23 octobre 1959

Le gros ennui est arrivé. Je n’ai pas tenu compte de mes propres conseils. J'ai été trop franche, j'ai trop dit, j’ai dépassé la limite. Il faut absolument m'habituer à garder certaines choses en moi. Si je n'y arrive pas, au pire les raconter à Alina, mais pas à Sandou.

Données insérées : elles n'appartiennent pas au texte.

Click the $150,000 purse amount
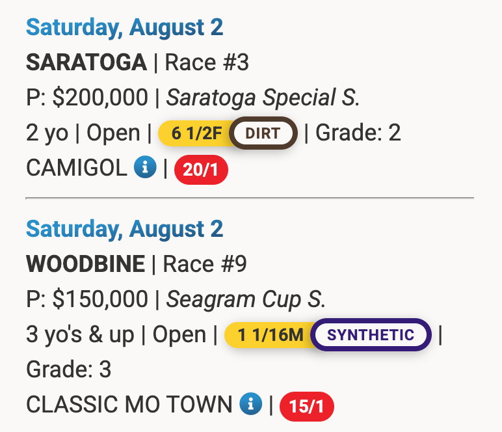 [x=100, y=299]
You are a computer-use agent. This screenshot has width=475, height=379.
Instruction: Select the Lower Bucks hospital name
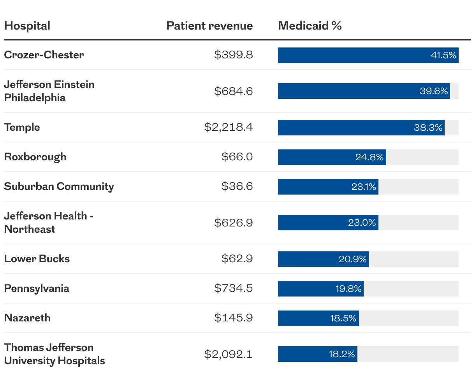click(x=37, y=259)
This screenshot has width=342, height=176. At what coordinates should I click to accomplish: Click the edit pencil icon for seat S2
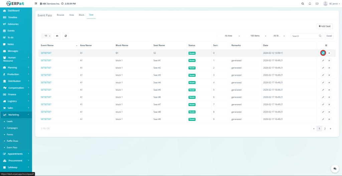(323, 53)

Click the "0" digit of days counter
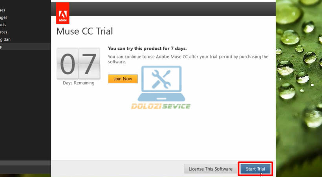pyautogui.click(x=68, y=64)
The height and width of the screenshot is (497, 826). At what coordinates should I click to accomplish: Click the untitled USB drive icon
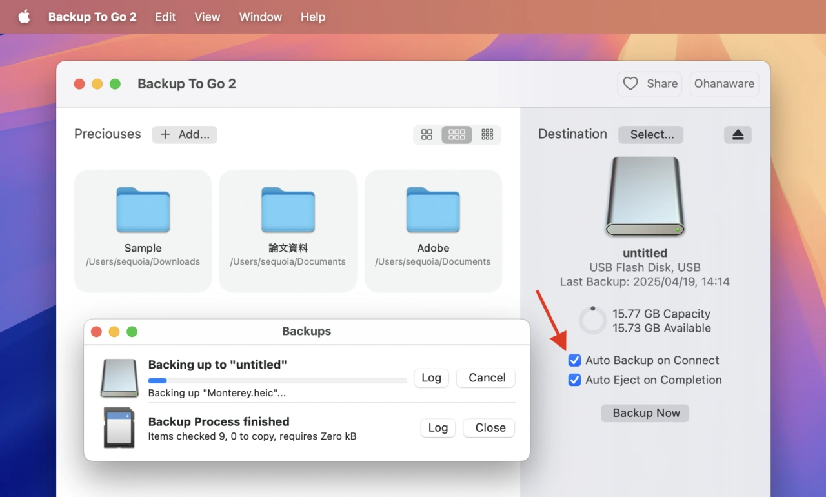pyautogui.click(x=645, y=196)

Alina a raison, il ne faut pas lui dire, en aucune façon que : j'aurais préféré qu'il soit Hongrois, plus haut que moi, plus intelligent et ayant un meilleur métier. C'était une énorme bêtise de lui raconter hier, ce que papa m’avait dit de lui, et aussi de lui raconter mes problèmes de santé. Je n'aurais pas dû lui avouer que ça me heurtait encore, j'aurais dû supporter ou trouver une raison pour m'en aller. Donner gratuitement. Sans exigences.

Á partir de dimanche, pendant dix jours, je serai ainsi : tendre, bonne, ouverte, douce, obéissante, chaleureuse. Et je tiendrai ma langue. J'ai déjà appris pas mal, je vais apprendre aussi ça. Il le faut. Il faut que j’apprenne à donner sans réfléchir ou m’auto-déchirer ! alors je recevrai forcément, sans le demander, davantage. Manœuvrer sans avouer à ton mari que tu sais ce que le mot “stratégie ou tactique” veut dire.

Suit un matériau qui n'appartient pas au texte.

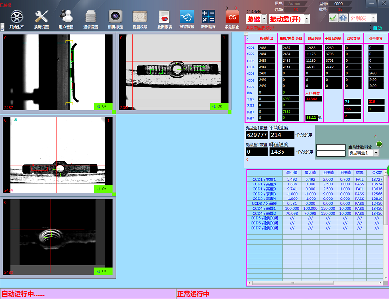389x299 pixels.
Task: Open 系统设置 system settings
Action: tap(41, 18)
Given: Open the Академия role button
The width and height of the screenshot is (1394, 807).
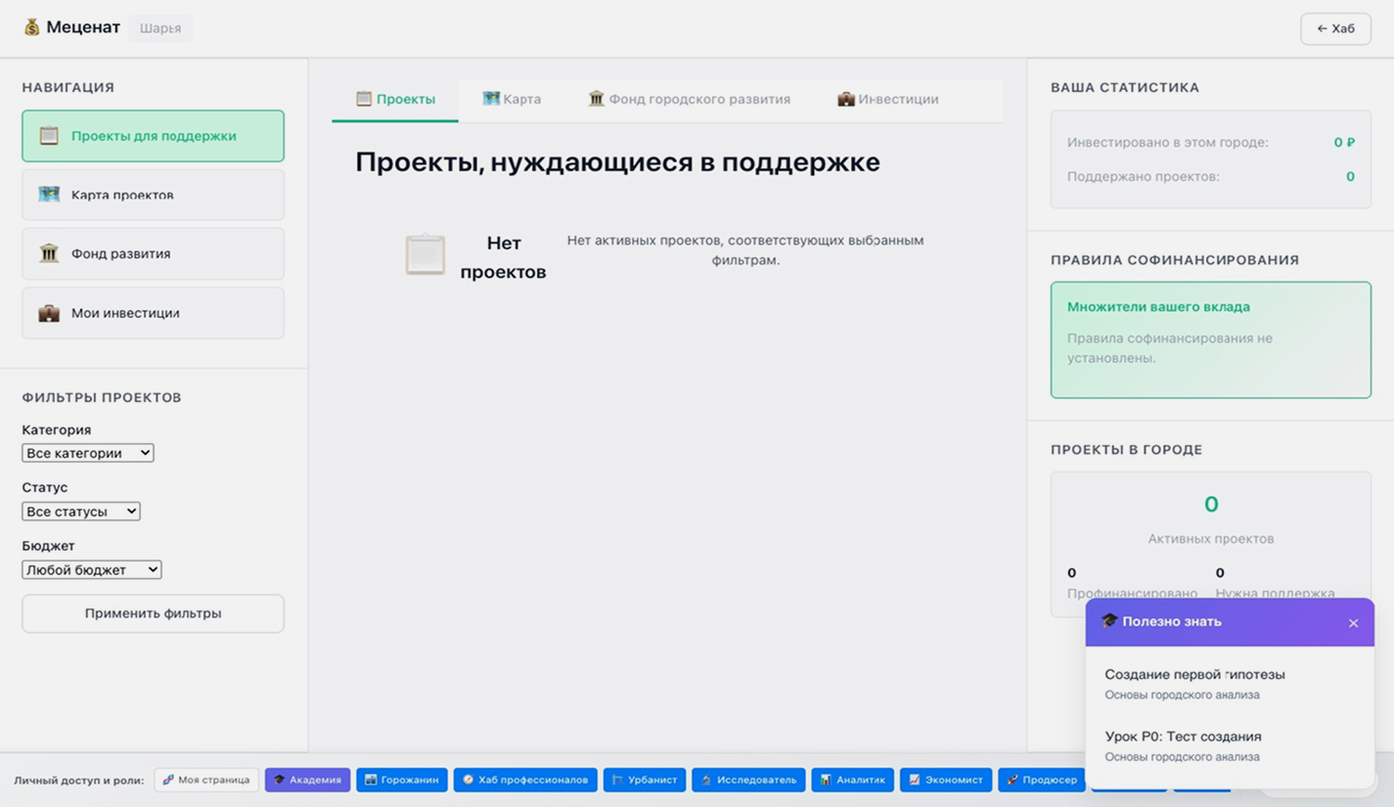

Encore cinq mois sont passés et je peux dire avec fierté : je connais 2500 mots d’anglais. Je lis déjà des romans policiers et des pièces de théâtre, je papote et je comprends quand ma jeune enseignante me raconte pendant une heure ses problèmes avec son copain.

Je verrai ce qui arrivera. Il faut écouter Alina, les anglais disent :
Two heads are better than one
(deux avis vont mieux qu'un.)


Ils ont beaucoup de proverbes intelligents, aussi : Good words cost nothing but are worth much ! Les bons mots ne coûtent rien, mais valent beaucoup.